我慢のできる子できない子

 前回は子どもへの一方的な暴力が子どもをより暴力的にしてしまう、子どもへの理不尽な暴力は絶対あってはならないと指摘いたしました。今回は一向に後を絶たないばかりかむしろ一段とエスカレートしてきている少年たちの暴力犯罪について、視点を変えてもう一度考えてみたいと思います。

 ナイフによる少年犯罪の続発について当然のことのように様々な立場、視点から真剣な意見や考えが出され論じられております。

 平成10年2月25日付け朝日新聞紙上に掲載された教師刺殺事件についての座談会で、ある教育学者は「親や学校の期待に過剰に適応しているものの、心の皮を剥くと、本人でもわからない暗さや闇をもった子がかなりいる。対人恐怖があり、武装しないと自分が守れない。ナイフは彼等にとって象徴的なものになっている」と述べ、女性心理カウンセラーは「彼等は決して突然に”キレる”のではなく、我慢に我慢を重ね、限界まできて爆発する、子どもが我慢してきた状況を押さえたい」と語り、更にもう一人の教育研究者は「学校で傷つき、休みたくても休めない子どもが自已防衛しながら登校する。その道具の一つにナイフがある」と三人とも子どもをとりまくストレスフルな状況をまず問題視しております。このように少年犯罪の凶悪化を、あくまでも子どもをとりまく劣悪な環境状況から押さえていこうとする考え方は決して間違いではないと思います。しかしこの考え方だけでは、衝動的に凶器を振るってしまった少年たちに、自分達は、子どもに押しつけや我慢を強いる家庭や学校環境のストレスの犠牲者である。だから自分達がイラつきキレてしまうのは仕方ないことなんだと、已の犯罪行為を正当化させることにつながるのではと懸念されるのです。たとえ子どもであっても悪事や他人への迷惑行為は許されないのだ、理由の如何にかかわらず人間として絶対にしてはいけないことを犯すようなことがあれば子どもといえども応分の償いをしなければならない、という至極当り前の考えを、子どもはいうに及ばず大人たちも希薄にさせてしまっているように思われてならないのです。

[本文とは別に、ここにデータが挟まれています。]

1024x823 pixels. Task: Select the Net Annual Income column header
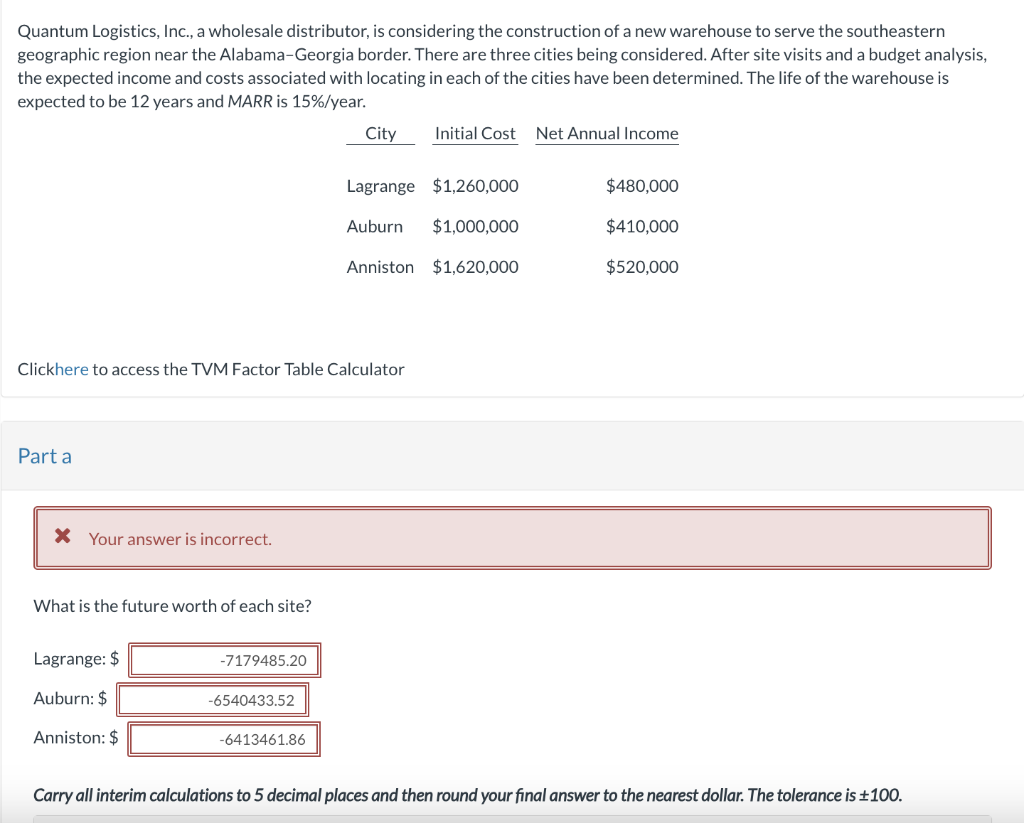click(607, 133)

 少年たちが、しかもそれまで特に目だった非行も問題行動も無かったと思われる少年たちが突然キレて凶悪な犯罪に及んでしまうことについて忘れてはならないのが、彼等自身の抱える問題性や責任性であります。

 私はなぜ彼等が我慢の限界を超えてキレてしまうのかについては、一概にはいえないとしても、我慢の仕方のまずさや足りなさという耐忍性の問題としてとらえることは可能だと考えます。自分の思いどおりにならなかったり、求めるものが求められなかったりすることを欲求不満(フラストレーション)と称し、欲求不満に耐えることを欲求不満耐性(フラスレーショントレランス)と呼ぶことはどなたでもご存じであります。私は子どもたちが突然キレて暴発したり、教室で好き勝手なことをして周りの仲間や教師を困らせたり、非行犯罪に走ったりする最大要因の一つが、この欲求不満耐性の弱さ未熟さにあると考えるのです。欲求不満耐性は生まれながらに備わっているものではなく、生後の経験によって体得強化されていくものであります。つまり子どもの耐忍性の強さは、その子がこれまで欲求不満になったとき、それをどのように受け止めどのように対処してきたかによって異なってくるというわけです。たとえば過保護でわがまま放題、思いどおりに欲求が満たされ欲求不満をあまり経験させられなかった子どもは、ちょっとした障害や不快な出来事にも耐えられない我慢の足りない人に育ってしまいます。逆に絶えず我慢を強いられ、欲求不満状況におかれ、それに対する合理的解決法を確立させてもらえなかった子どもも耐忍性の弱い人間になってしまいます。

 我慢の仕方のまずさや足りなさから些細なことでキレてしまい、重大な結果を引き起こしてもその責任性を自覚できないような子どもにしないために、親には、わが子に対し、幼い頃よりある程度の欲求不満を体験させながら、欲求不満への対処法を教える責任があると思うのです。今わが子が何を求めどうして欲しいのか、何故そうして欲しいのか、そしてそれはわが子にとってどうしても必要なものなのか、我慢させられないことなのか、親には、わが子に対しその辺の見極めを誤ることなく慎重に行うことで、こらえさせるべき時にはこらえさせながら、耐えることの大切さや、耐えることのできる己の本当の強さを実感できる人間に育てていく責任があると考えるのです。

 勿論それと同時に、親自らも耐え忍ぶべき時には耐えられる自制の効いた人間として子どもに接する必要があるのはいうまでもないことであります。